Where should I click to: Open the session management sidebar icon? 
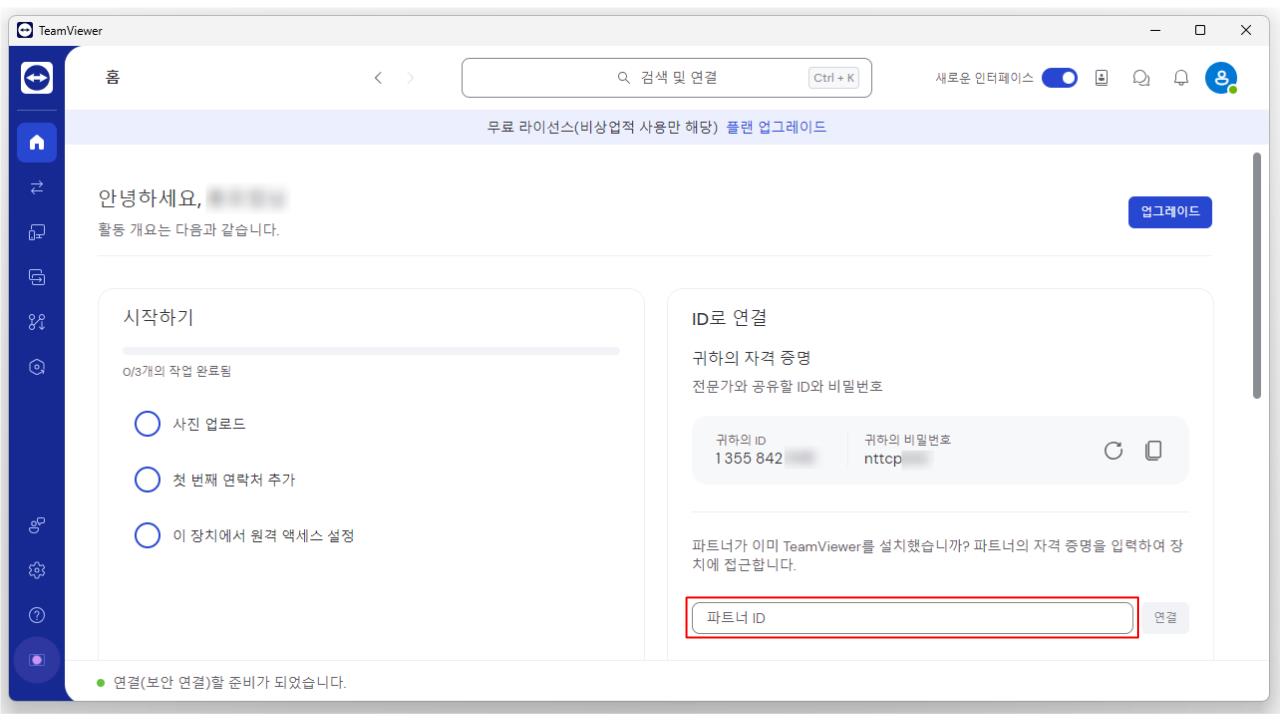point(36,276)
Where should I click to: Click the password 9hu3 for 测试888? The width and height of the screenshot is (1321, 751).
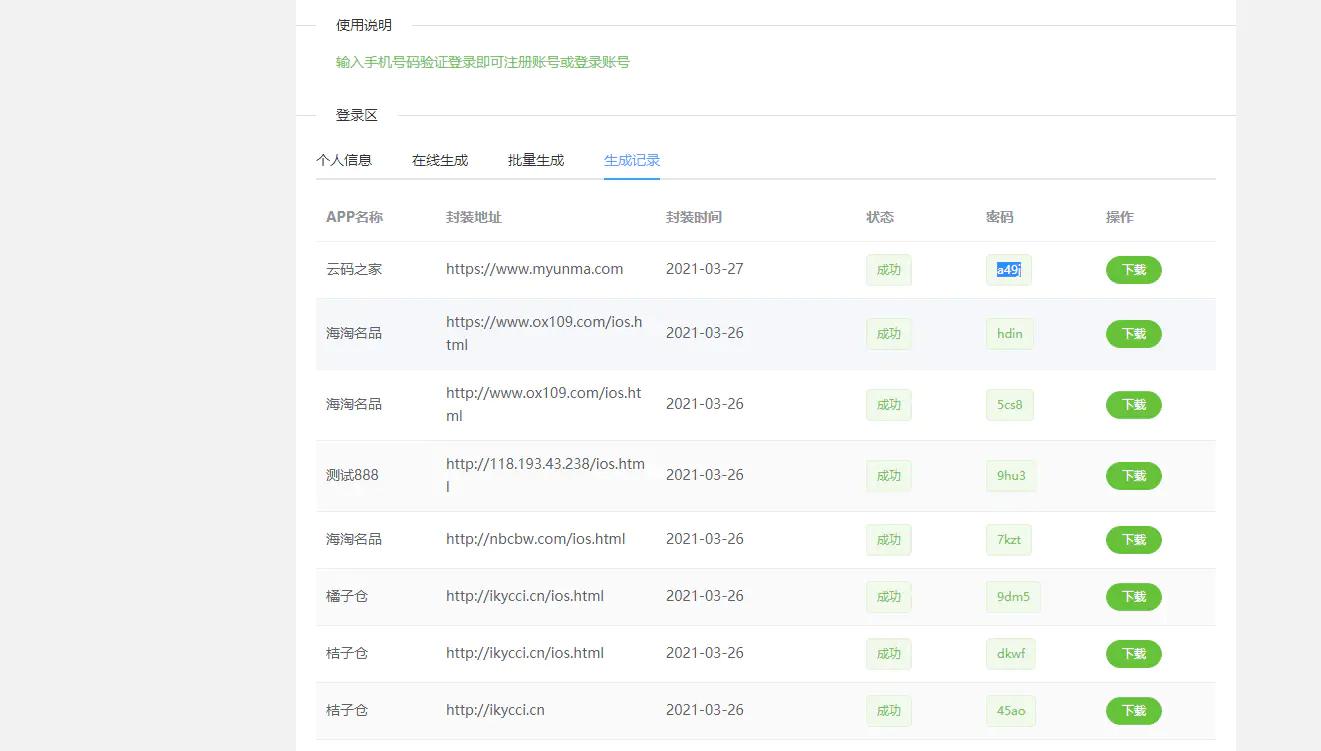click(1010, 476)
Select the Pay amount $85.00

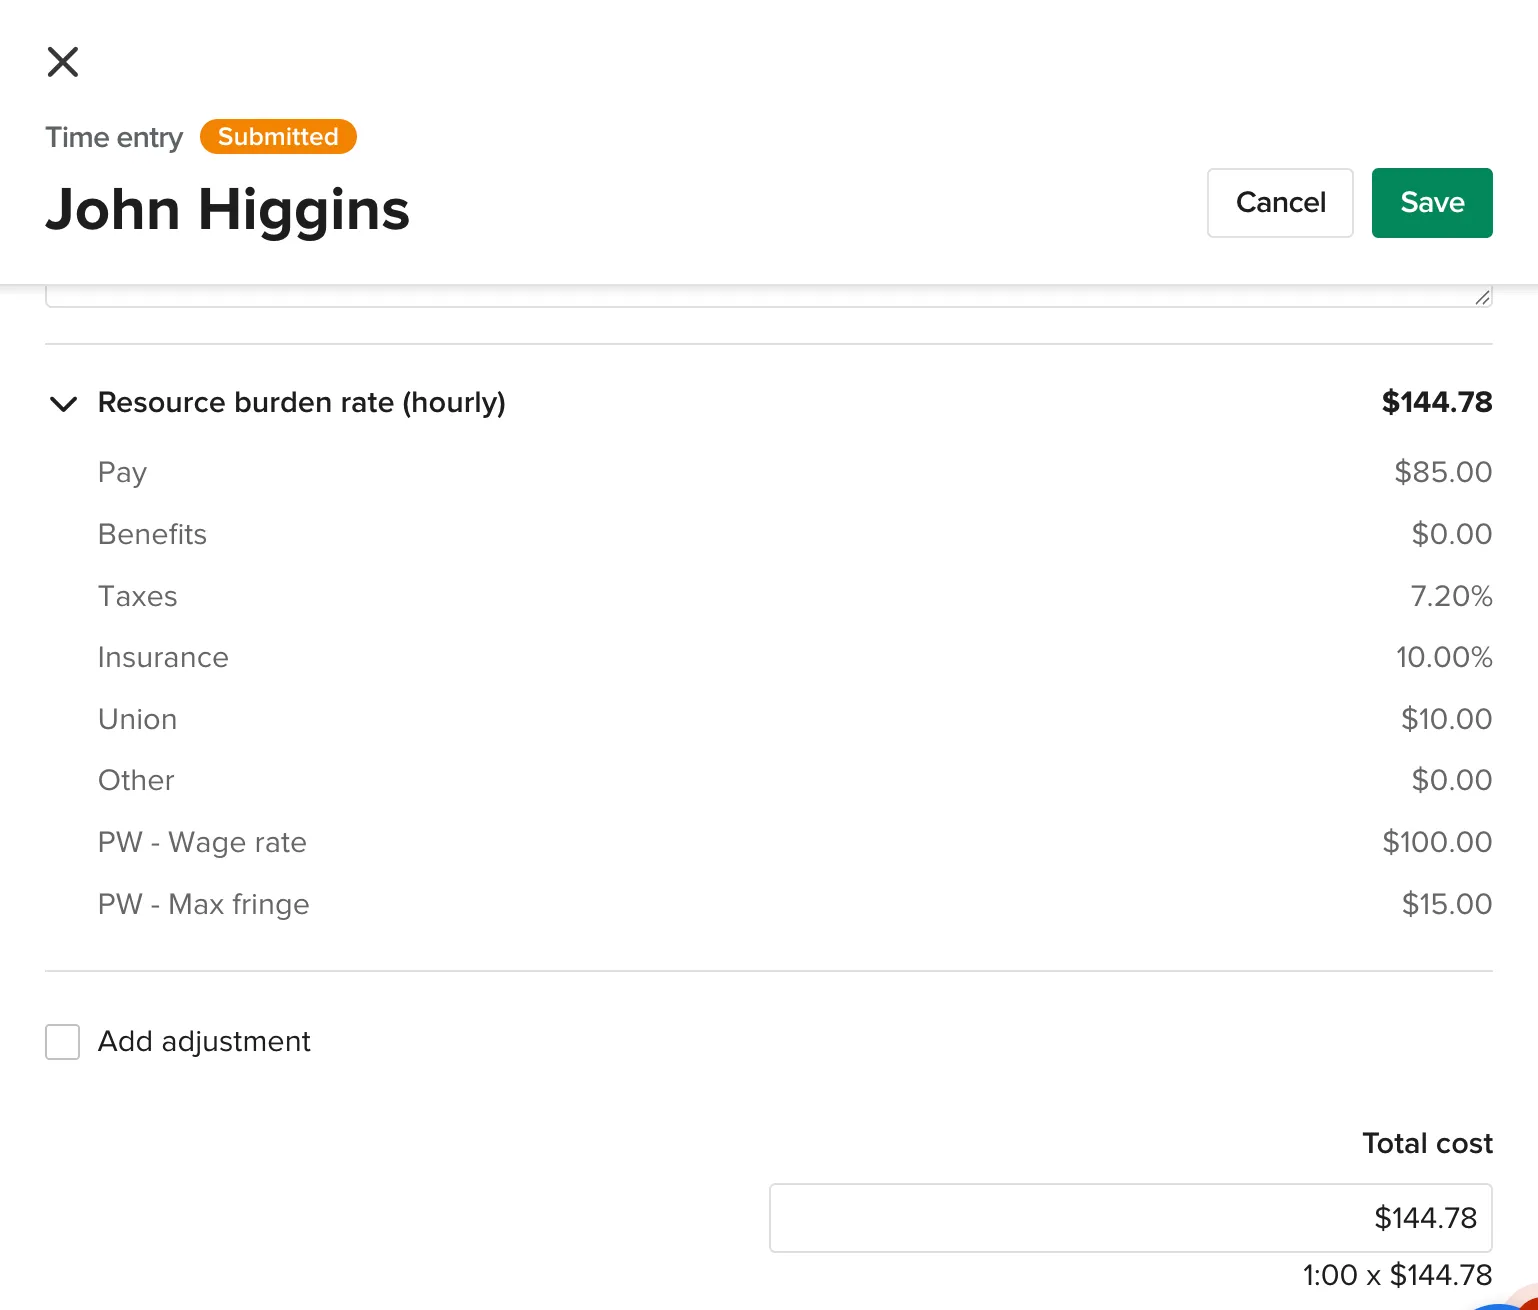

● Set problem
Write out the lines of the data above again, swapping "Where should I click to" for "Which spot should I tap to" and changing nothing else. Leave out the pictures.

● Response
Which spot should I tap to: Open the session management sidebar icon? 
point(36,276)
Which spot should I tap to: Click the password 9hu3 for 测试888? The width and height of the screenshot is (1321, 751).
click(1010, 476)
Select the Pay amount $85.00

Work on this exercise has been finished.